Created in October-December 2022 for the National Library of Scotland's Data Foundry by Gustavo Candela, National Librarian’s Research Fellowship in Digital Scholarship 2022-23
This dataset represents the descriptive metadata from the Moving Image Archive catalogue, which is Scotland’s national collection of moving images.
Import the libraries required to extract the information from MARCXML to a CSV file:
import pymarc, re, csv
from pymarc import parse_xml_to_array
To extract the metadata we'll mainly use Pymarc, a Python 3 library for working with bibliographic data encoded in MARC21. The metadata will be stored in a CSV (comma-separated values) text file.

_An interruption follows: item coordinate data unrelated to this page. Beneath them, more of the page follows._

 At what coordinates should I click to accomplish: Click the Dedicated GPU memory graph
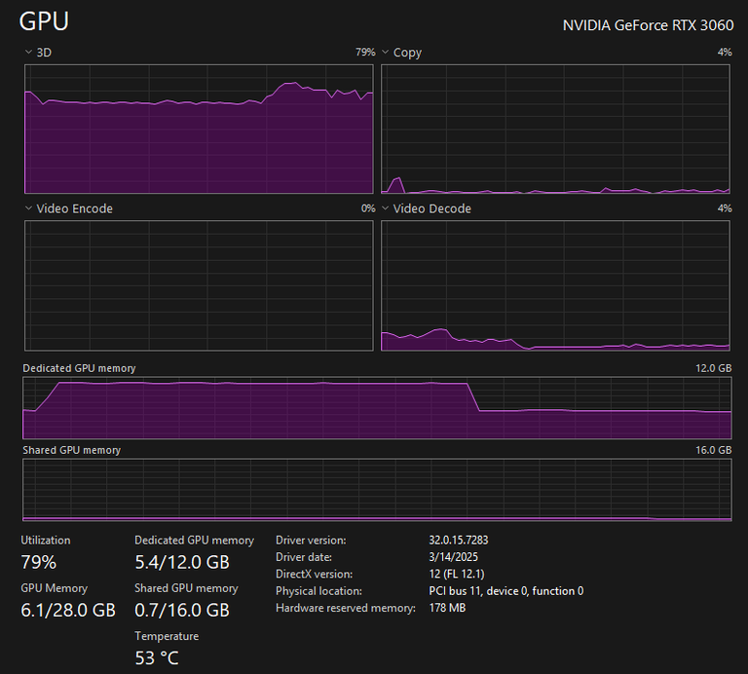(377, 408)
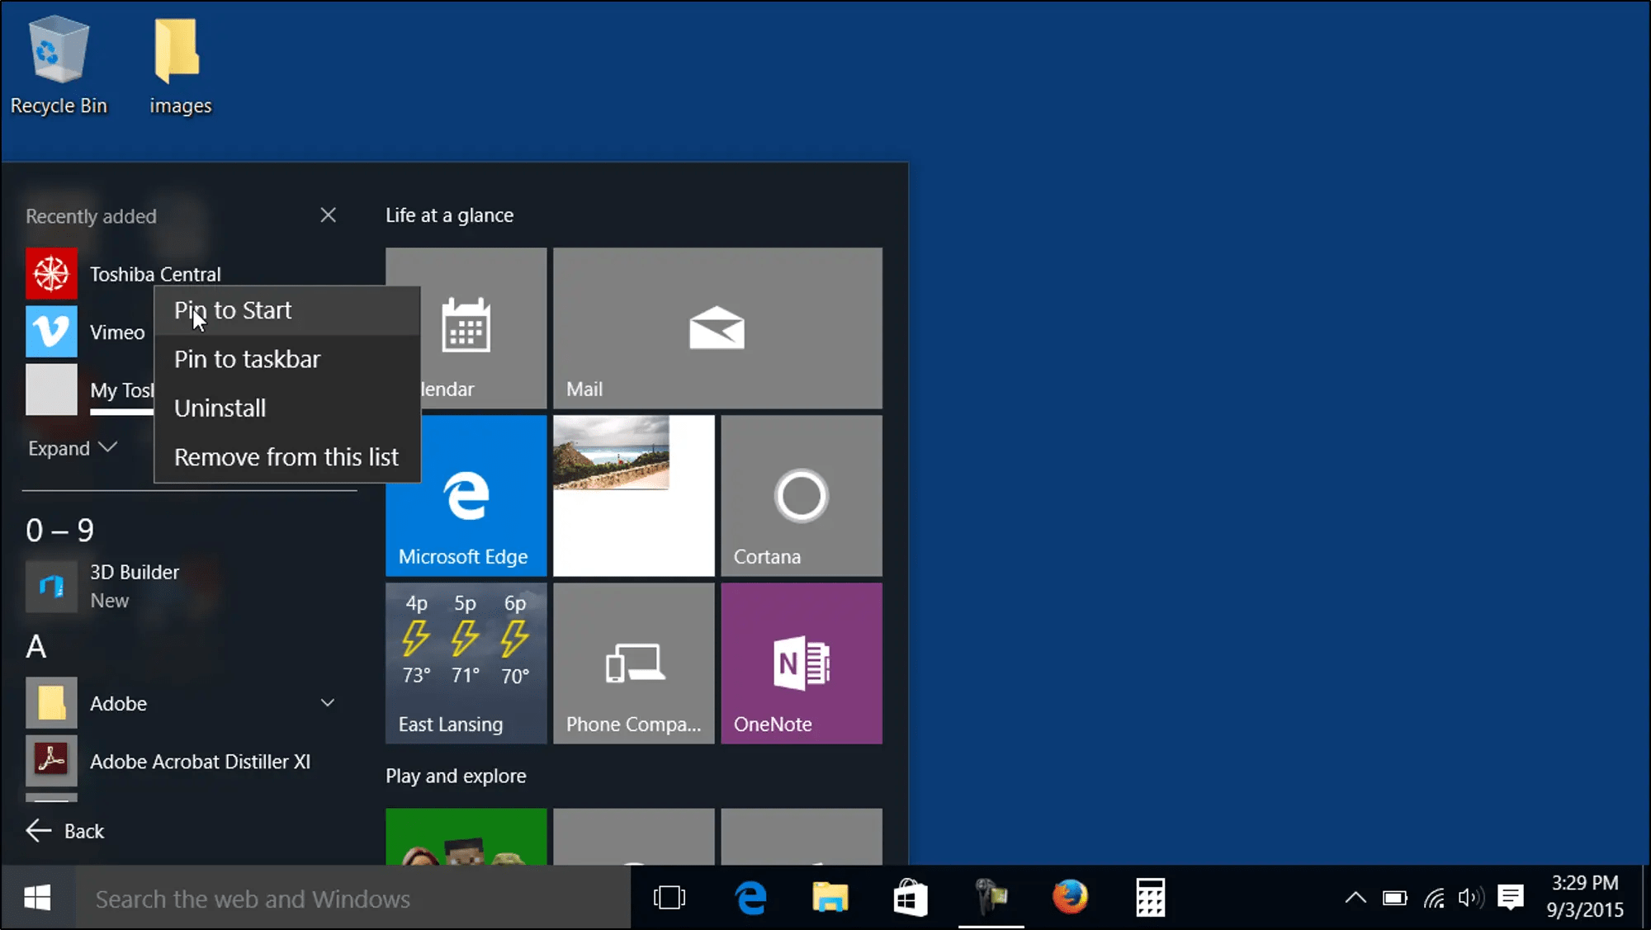Image resolution: width=1651 pixels, height=930 pixels.
Task: Click the Back button
Action: pyautogui.click(x=65, y=831)
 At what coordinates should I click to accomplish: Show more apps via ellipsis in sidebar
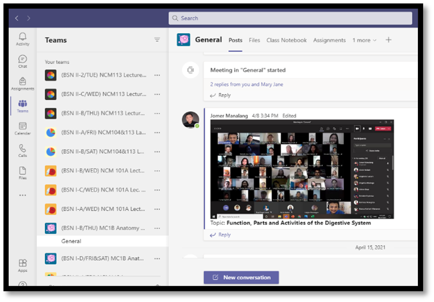(22, 195)
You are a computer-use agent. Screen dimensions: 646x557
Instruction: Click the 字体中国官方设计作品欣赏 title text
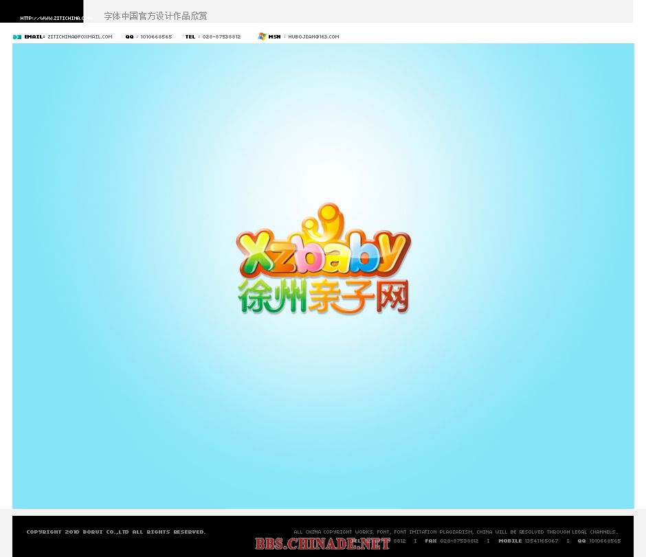coord(155,16)
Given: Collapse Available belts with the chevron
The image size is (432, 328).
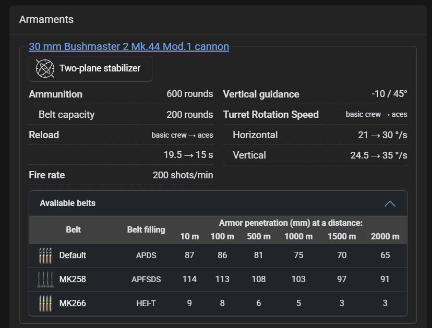Looking at the screenshot, I should tap(390, 203).
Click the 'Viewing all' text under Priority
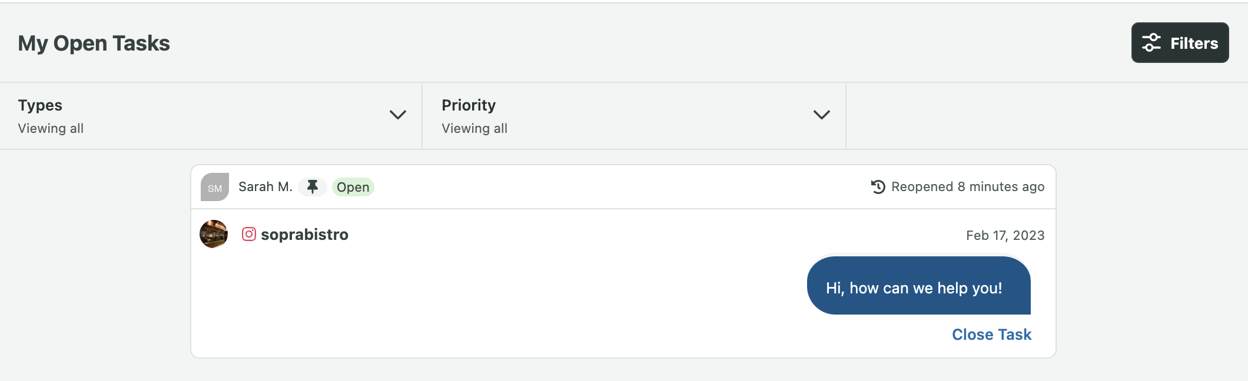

*Note: If you'd like to reuse this code for other MARC datasets you may have to refine the code to retrieve additional and/or different MARC fields according to how the metadata is defined.
with open('../data/output/movingImageArchive.csv', 'w') as csv_file:
csv_output = csv.writer(csv_file, delimiter = ',', quotechar = '"', quoting = csv.QUOTE_MINIMAL)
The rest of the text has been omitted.